氢气的安全存储和运输一直是制约“氢能经济”发展的瓶颈。相比于固体储氢材料，液态储氢技术具有储氢量大，存储、运输方便，便于利用现有的储油和运输设备等优点，更受到人们的关注。其中，甲酸和水合肼由于脱氢产物的再生可以通过各种有效的方法实现，它们在室温下选择性脱氢成为目前研究的难点。然而，目前高效的催化剂仍然是以贵金属为主。另一方面，在纳米催化剂的合成上，相比于传统的还原剂硼氢化物，氨基硼烷具有更弱的还原性，其还原性可以通过氨基硼烷的类型进行调控，可以通过对还原速率的调控，影响纳米晶的尺寸、形貌和催化性能等。氨基硼烷作为固体化学储氢材料被广泛研究，但是，作为还原剂，对金属纳米晶的可控合成研究不多。本项目计划通过对还原剂氨基硼烷结构的调控，实现对多元低/非贵金属单分散纳米晶的可控合成，找到纳米晶的组成、尺寸、形貌、暴露晶面等与氨基硼烷结构之间的联系，并研究它们在催化甲酸和水合肼分解制氢上的应用。

氢气的安全存储和运输一直是制约“氢能经济”发展的瓶颈，发展高效的液态储氢技术是目前研究的热点和难点。在本项目的资助下，成功合成了N取代、B取代和N、B共同取代的氨基硼烷衍生物，由于其独特的结构和高储氢量，这些氨基硼烷衍生物又可以作为非常有潜力液态化学储氢材料。
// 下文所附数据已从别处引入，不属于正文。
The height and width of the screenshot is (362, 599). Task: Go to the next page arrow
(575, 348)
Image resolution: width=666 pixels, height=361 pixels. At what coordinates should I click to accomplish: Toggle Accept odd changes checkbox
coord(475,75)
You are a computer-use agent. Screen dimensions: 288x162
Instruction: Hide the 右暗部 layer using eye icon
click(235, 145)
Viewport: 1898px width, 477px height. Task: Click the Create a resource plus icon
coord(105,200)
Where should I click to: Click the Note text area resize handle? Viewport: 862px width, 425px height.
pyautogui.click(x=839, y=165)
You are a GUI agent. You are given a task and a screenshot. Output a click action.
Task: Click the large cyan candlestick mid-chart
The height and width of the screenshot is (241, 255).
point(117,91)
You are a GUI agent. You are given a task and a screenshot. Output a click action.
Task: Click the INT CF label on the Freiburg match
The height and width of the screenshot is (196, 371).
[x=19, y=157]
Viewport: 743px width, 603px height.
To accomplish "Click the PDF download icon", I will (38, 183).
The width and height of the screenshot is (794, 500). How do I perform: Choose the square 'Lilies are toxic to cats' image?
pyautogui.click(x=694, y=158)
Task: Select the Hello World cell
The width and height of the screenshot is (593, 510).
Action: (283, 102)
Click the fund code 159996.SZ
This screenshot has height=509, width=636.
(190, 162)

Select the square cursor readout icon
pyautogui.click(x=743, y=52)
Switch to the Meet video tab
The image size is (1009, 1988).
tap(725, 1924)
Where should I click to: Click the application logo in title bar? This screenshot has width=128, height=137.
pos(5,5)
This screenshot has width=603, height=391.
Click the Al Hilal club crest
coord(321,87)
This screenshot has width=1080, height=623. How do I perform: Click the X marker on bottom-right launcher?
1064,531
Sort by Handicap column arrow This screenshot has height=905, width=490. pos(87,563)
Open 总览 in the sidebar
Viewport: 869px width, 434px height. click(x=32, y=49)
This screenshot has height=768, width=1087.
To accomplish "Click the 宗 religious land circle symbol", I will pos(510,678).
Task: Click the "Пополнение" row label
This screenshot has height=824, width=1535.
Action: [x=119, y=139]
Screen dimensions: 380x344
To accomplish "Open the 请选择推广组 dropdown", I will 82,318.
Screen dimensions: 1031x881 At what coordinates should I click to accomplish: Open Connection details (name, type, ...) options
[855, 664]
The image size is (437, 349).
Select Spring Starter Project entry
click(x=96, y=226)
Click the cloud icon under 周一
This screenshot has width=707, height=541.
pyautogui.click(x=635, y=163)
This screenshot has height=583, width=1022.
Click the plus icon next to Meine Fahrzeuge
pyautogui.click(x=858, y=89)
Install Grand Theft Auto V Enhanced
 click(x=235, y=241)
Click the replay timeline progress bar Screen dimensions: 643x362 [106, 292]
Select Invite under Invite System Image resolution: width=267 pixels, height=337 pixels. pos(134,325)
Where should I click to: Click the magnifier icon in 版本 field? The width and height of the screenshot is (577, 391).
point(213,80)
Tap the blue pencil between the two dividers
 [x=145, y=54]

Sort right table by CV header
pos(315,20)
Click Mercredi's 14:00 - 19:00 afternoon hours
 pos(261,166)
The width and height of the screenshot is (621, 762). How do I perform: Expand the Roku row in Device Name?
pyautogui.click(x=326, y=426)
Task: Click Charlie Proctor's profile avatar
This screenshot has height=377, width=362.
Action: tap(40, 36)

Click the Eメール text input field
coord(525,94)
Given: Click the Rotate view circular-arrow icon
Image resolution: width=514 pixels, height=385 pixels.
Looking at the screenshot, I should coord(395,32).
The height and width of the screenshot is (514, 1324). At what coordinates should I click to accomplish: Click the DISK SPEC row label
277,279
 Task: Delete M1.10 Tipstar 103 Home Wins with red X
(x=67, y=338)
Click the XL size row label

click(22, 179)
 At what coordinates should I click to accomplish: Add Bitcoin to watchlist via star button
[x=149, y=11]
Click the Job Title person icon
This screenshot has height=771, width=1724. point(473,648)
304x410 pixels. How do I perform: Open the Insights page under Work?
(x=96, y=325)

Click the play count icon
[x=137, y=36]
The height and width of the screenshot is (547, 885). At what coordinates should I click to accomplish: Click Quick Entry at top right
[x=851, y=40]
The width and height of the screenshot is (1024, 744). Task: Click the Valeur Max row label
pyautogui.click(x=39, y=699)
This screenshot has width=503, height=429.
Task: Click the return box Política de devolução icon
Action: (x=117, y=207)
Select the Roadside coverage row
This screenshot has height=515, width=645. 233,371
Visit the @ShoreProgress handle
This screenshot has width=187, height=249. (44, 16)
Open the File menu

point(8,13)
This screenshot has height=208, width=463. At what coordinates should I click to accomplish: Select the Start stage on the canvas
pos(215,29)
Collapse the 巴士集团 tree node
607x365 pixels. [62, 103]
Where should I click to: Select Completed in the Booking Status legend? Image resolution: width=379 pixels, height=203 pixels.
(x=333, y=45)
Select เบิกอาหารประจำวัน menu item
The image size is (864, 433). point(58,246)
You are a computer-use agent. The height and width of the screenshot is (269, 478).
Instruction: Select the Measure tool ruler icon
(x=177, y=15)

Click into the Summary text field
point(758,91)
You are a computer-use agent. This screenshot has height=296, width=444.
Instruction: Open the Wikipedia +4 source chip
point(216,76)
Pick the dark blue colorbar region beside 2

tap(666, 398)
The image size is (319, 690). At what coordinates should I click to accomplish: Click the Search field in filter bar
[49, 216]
同时，探究了此类氨基硼烷作还原剂，在金属纳米晶的合成中对其化学组成和尺寸的调控以及催化性能的影响。合成了一批具有高催化活性的高选择性的纳米催化剂在室温下催化甲酸和水合肼分解制氢。另外，在项目的资助下，围绕与氢能经济相关的电解水产氢和燃料电池做了一些初步的研究。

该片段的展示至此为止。